(TEXTE DE LA PAGE):

● ● ● ● ●

La part du gâteau

Budget Québec 2010


D’entendre Jean Charest dire l’autre soir, à propos de la grève spontanée des infirmières: «Chacun veut sa part du gâteau, mais attention, c’est le contribuable qui va payer», est proprement scandaleux. C’était avant le dévoilement, en grandes pompes radio-canadiennes, avec déplacement à Québec de l’équipe du Télé-Journal (s’est-on questionné combien tout ce cirque coûtait aux contribuables?) du fameux budget Bachand.
Mais qu’est-ce que le contribuable ne paie pas, dites-moi, monsieur le premier ministre? Il paie tout, absolument tout. Y compris votre salaire, qui doit être minable puisque vous sentez le besoin de demander à votre parti de combler ce qu’il vous manque pour mener un train de vie princier, en mettant à contribution les grosses compagnies, surtout celles de la construction, les couleurs de béton et d’asphalte, qui y trouvent toujours leur compte, d’une autoroute à l’autre, d’un édifice public à une centrale électrique.
Les pots-de-vin que ces entreprises versent, le mauvais asphalte ou ciment qu’elles utilisent chaque fois pour refaire ces routes, ponts et autoroutes à tous les quatre ans, au rythme des élections, c’est nous, en fin de compte, qui les payons à répétition. Nous le savons fort trop et c’est proprement scandaleux. À votre place, j’aurais une petite gêne, monsieur le premier ministre. Je m’abstiendrais de commenter le mouvement de revendication des infirmières et j’enverrais au front un ministre que vous ne tarderiez pas à brûler pour le remplacer par un autre.

● ● ● ● ●

(DONNÉES BRUTES):
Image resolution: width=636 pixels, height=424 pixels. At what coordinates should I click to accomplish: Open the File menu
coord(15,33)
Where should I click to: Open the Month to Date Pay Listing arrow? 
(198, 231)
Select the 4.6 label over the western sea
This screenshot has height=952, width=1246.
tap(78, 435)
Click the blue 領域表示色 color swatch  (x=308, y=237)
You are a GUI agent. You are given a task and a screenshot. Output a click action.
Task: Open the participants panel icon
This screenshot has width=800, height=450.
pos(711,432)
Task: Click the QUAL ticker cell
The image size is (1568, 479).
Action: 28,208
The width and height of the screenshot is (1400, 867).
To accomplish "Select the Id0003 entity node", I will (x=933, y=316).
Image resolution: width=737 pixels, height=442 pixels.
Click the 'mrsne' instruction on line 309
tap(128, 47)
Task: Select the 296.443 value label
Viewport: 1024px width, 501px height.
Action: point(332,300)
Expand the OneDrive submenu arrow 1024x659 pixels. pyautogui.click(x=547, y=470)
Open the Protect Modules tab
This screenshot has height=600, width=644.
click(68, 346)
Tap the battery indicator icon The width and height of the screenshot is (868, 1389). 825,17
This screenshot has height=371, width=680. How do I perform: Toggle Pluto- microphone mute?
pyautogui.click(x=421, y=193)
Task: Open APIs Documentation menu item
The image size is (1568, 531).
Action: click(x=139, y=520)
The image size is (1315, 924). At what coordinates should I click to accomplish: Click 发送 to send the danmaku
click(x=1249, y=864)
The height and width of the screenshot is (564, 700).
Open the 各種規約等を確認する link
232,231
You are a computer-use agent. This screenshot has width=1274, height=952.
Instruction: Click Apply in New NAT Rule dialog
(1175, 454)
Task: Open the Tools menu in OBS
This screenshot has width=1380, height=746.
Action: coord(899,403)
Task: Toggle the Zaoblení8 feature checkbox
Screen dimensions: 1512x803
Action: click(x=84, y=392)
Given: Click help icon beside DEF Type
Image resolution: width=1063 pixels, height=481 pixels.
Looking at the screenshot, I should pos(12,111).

● ● ● ● ●

(CONSIGNE): Rédigez la suite du texte sur le budget Québec 2010, en reprenant juste après sa dernière phrase.

(VOTRE RÉPONSE):
À force de jouer les Monsieur Tide qui lavent plus blanc que blanc, vous ressemblez à une vieille publicité des années soixante, alors que, pour gagner ses élections, on jetait de l’asphalte sur les chemins de terre des rangs de campagne encore enneigés. Alors vous êtes de moins en moins crédible. Vous êtes-vous demandé quelle est votre «part du gâteau» dans ce banquet auquel bien peu sont conviés, surtout pas ces infirmières dévouées?
Pourquoi, plutôt que de vouloir jouer les justiciers avec les infirmières, en agitant de façon démagogique la facture que le contribuable devra payer, ne le faites-vous pas avec tous ces voleurs de grands chemins en cravate, en commençant par faire le ménage dans votre propre entourage?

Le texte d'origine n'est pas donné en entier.